◆ **PROMPT**:
Output all of the entries exactly as written.

◆ **INFORMATION**:
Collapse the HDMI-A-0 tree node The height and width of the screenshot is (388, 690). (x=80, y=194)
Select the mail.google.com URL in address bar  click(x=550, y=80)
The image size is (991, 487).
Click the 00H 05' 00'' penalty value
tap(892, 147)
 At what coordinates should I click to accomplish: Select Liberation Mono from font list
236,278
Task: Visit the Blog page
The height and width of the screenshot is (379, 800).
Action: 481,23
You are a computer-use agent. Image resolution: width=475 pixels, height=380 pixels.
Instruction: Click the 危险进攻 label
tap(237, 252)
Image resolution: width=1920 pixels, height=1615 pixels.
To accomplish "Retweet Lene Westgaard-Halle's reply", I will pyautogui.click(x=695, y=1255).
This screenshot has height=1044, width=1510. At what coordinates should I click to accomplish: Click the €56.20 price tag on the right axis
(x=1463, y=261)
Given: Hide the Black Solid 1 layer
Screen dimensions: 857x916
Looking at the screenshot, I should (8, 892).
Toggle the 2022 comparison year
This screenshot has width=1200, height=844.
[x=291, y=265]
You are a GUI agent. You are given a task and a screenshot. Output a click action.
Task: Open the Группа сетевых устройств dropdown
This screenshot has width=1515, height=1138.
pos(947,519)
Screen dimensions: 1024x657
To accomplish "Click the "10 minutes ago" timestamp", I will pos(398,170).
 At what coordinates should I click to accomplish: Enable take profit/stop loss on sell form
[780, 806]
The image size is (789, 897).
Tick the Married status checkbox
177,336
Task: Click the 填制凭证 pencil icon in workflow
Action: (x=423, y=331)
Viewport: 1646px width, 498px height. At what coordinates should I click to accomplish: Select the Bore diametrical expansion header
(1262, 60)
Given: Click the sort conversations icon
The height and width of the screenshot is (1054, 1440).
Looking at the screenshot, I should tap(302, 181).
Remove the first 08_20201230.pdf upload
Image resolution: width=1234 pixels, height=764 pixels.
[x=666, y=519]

◆ **ANSWER SPACE**:
Collapse the HDMI-A-0 tree node The height and width of the screenshot is (388, 690). (x=80, y=194)
Select the mail.google.com URL in address bar  click(x=550, y=80)
The image size is (991, 487).
Click the 00H 05' 00'' penalty value
tap(892, 147)
 At what coordinates should I click to accomplish: Select Liberation Mono from font list
236,278
Task: Visit the Blog page
The height and width of the screenshot is (379, 800).
Action: 481,23
You are a computer-use agent. Image resolution: width=475 pixels, height=380 pixels.
Instruction: Click the 危险进攻 label
tap(237, 252)
Image resolution: width=1920 pixels, height=1615 pixels.
To accomplish "Retweet Lene Westgaard-Halle's reply", I will pyautogui.click(x=695, y=1255).
This screenshot has height=1044, width=1510. At what coordinates should I click to accomplish: Click the €56.20 price tag on the right axis
(x=1463, y=261)
Given: Hide the Black Solid 1 layer
Screen dimensions: 857x916
Looking at the screenshot, I should (8, 892).
Toggle the 2022 comparison year
This screenshot has width=1200, height=844.
[x=291, y=265]
You are a GUI agent. You are given a task and a screenshot. Output a click action.
Task: Open the Группа сетевых устройств dropdown
This screenshot has width=1515, height=1138.
pos(947,519)
Screen dimensions: 1024x657
To accomplish "Click the "10 minutes ago" timestamp", I will pos(398,170).
 At what coordinates should I click to accomplish: Enable take profit/stop loss on sell form
[780, 806]
The image size is (789, 897).
Tick the Married status checkbox
177,336
Task: Click the 填制凭证 pencil icon in workflow
Action: (x=423, y=331)
Viewport: 1646px width, 498px height. At what coordinates should I click to accomplish: Select the Bore diametrical expansion header
(1262, 60)
Given: Click the sort conversations icon
The height and width of the screenshot is (1054, 1440).
Looking at the screenshot, I should tap(302, 181).
Remove the first 08_20201230.pdf upload
Image resolution: width=1234 pixels, height=764 pixels.
[x=666, y=519]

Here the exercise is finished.